**MATERIAL FOR THIS TASK**
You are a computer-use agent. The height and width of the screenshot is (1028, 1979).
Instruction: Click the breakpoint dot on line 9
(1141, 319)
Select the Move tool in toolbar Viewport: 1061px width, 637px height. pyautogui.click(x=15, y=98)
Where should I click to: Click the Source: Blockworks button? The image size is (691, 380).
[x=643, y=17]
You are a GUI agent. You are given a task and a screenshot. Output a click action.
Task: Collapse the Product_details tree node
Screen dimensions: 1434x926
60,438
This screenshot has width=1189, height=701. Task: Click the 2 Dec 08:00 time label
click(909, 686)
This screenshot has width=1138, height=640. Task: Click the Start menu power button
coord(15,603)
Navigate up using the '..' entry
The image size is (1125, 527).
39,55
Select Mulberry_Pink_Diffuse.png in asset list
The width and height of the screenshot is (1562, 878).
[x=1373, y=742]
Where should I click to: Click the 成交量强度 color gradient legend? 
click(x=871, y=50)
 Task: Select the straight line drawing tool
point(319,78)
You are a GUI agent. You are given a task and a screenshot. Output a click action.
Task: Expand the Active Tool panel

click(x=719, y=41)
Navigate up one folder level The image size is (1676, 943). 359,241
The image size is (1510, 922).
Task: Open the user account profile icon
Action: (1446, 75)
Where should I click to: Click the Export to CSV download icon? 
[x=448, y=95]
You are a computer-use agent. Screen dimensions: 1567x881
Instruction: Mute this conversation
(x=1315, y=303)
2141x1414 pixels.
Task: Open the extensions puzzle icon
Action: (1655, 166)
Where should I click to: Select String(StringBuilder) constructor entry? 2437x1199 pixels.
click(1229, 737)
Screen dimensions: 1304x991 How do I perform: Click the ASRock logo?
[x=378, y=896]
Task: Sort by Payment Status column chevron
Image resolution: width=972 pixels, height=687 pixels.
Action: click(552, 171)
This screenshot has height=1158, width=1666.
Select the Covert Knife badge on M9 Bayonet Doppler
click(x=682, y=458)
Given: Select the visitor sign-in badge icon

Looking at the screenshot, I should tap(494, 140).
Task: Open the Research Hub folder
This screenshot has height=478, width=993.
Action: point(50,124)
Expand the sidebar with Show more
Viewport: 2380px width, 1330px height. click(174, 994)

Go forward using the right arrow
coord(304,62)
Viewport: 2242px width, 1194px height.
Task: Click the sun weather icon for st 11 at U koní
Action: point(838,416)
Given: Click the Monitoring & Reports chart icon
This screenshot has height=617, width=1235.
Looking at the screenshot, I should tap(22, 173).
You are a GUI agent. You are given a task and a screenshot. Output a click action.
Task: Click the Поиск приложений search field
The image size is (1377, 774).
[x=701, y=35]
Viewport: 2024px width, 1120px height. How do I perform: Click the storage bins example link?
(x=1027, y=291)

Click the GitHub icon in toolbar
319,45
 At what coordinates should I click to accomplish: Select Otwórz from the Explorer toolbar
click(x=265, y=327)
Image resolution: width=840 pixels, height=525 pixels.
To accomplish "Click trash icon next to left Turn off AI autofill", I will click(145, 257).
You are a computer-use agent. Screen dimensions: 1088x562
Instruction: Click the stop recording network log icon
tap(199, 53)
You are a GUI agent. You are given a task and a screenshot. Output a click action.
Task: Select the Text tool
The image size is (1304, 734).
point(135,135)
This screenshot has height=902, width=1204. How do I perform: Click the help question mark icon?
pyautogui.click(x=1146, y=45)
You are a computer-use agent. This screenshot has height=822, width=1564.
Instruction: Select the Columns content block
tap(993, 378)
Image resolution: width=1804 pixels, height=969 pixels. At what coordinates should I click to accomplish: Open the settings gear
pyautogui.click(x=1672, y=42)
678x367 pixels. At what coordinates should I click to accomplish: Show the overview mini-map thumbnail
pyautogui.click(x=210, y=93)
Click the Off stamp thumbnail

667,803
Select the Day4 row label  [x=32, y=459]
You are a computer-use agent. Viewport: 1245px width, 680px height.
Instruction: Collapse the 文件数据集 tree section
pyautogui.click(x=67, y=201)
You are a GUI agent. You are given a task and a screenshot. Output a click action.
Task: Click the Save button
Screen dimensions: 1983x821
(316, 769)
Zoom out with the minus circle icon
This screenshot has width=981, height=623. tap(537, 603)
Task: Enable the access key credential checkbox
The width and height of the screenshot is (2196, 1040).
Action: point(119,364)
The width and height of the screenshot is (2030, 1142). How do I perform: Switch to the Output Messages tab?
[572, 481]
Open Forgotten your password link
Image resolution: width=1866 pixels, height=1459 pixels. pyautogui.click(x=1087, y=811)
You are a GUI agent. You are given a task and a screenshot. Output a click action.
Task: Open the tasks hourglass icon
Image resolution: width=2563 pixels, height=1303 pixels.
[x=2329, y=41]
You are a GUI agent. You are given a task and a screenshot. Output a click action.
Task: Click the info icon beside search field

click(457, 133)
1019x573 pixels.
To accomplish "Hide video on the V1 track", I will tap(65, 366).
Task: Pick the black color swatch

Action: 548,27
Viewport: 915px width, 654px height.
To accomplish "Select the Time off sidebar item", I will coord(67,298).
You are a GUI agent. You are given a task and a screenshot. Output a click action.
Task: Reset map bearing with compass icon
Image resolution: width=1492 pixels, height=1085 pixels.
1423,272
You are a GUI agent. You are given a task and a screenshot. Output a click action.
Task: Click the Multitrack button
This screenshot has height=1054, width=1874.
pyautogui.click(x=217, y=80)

**WHAT YOU WILL DO**
Exactly the lines from the start of the entries through the one bearing "Navigate up using the '..' entry" are to be output, with both ends included.

**ANSWER TO THIS EXERCISE**
You are a computer-use agent. The height and width of the screenshot is (1028, 1979).
Instruction: Click the breakpoint dot on line 9
(1141, 319)
Select the Move tool in toolbar Viewport: 1061px width, 637px height. pyautogui.click(x=15, y=98)
Where should I click to: Click the Source: Blockworks button? The image size is (691, 380).
[x=643, y=17]
You are a GUI agent. You are given a task and a screenshot. Output a click action.
Task: Collapse the Product_details tree node
Screen dimensions: 1434x926
60,438
This screenshot has width=1189, height=701. Task: Click the 2 Dec 08:00 time label
click(909, 686)
This screenshot has width=1138, height=640. Task: Click the Start menu power button
coord(15,603)
Navigate up using the '..' entry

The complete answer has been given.